(a) Proof of financial responsibility may be furnished by filing with the Commissioner the bond of a surety company duly authorized to transact business in the State or a bond with at least two individual sureties each owning real estate within this State, and together having equities in such real estate over and above any encumbrances thereon equal in value to at least twice the amount of such bond, which real estate shall be scheduled in the bond which shall be approved by the clerk of the superior court of the county wherein the real estate is situated. Such bond shall be conditioned for payments in amounts and under the same circumstances as would be required in a motor vehicle liability policy, and shall not be cancellable except after 20 days' written notice to the Commissioner. A certificate of the county tax supervisor or person performing the duties of the tax supervisor, showing the assessed valuation of each tract or parcel of real estate for tax purposes shall accompany a bond with individual sureties and, upon acceptance and approval by the Commissioner, the execution of such bond shall be proved before the clerk of the superior court of the county or counties wherein the land or any part thereof lies, and such bond shall be recorded in the office of the register of deeds of such county or counties. Such bond shall constitute a lien upon the real estate therein described from and after filing for recordation to the same extent as in the case of ordinary mortgages and shall be regarded as the equivalent of a mortgage or deed of trust. In the event of default in the terms of the bond the Commissioner may foreclose the lien thereof by making public sale upon publishing notice thereof as provided by G.S. 45-21.17; provided, that any such sale shall be subject to the provisions for upset or increased bids and resales and the procedure therefor as set out in Part 2 of Article 2A of Chapter 45 of the General Statutes. The proceeds of such sale shall be applied by the Commissioner toward the discharge of liability upon the bond, any excess to be paid over to the surety whose property was sold. The Commissioner shall have power to so sell as much of the property of either or both sureties described in the bond as shall be deemed necessary to discharge the liability under the bond, and shall not be required to apportion or prorate the liability as between sureties.
If any surety is a married person, his or her spouse shall be required to execute the bond, but only for the purpose of releasing any dower or curtesy interest in the property described in the bond, and the signing of such bond shall constitute a conveyance of dower or curtesy interest, as well as the homestead exemption of the surety, for the purpose of the bond, and the execution of the bond shall be duly acknowledged as in the case of deeds of conveyance. The Commissioner may require a certificate of title of a duly licensed attorney which shall show all liens and encumbrances with respect to each parcel of real estate described in the bond and, if any parcel of such real estate has buildings or other improvements thereon, the Commissioner may, in his discretion, require the filing with him of a policy or policies of fire and other hazard insurance, with loss clauses payable to the Commissioner as his interest may appear. All costs and expenses in connection with furnishing such bond and the registration thereof, and the certificate of title, insurance and other necessary items of expense shall be borne by the principal obligor under the bond, except that the costs of foreclosure may be paid from the proceeds of sale.
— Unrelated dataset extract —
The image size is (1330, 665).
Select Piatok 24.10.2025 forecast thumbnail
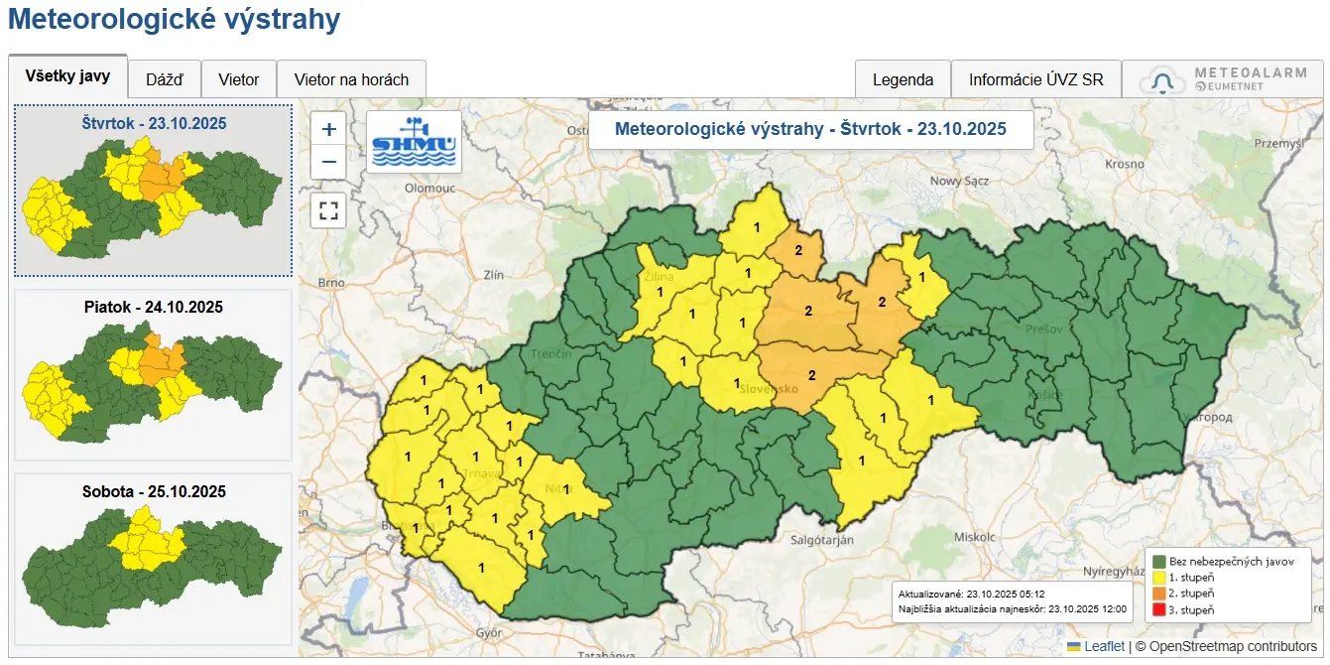coord(153,374)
(b) If such a judgment, rendered against the principal on such bond shall not be satisfied within 60 days after it has become final, the judgment creditor may, for his own use and benefit and at his sole expense, bring an action or actions in the name of the State against the company or persons executing such bond, including an action or proceeding to foreclose any lien that may exist upon the real estate of a person who has executed such bond. (1953, c. 1300, s. 24; 1993, c. 553, s. 10.)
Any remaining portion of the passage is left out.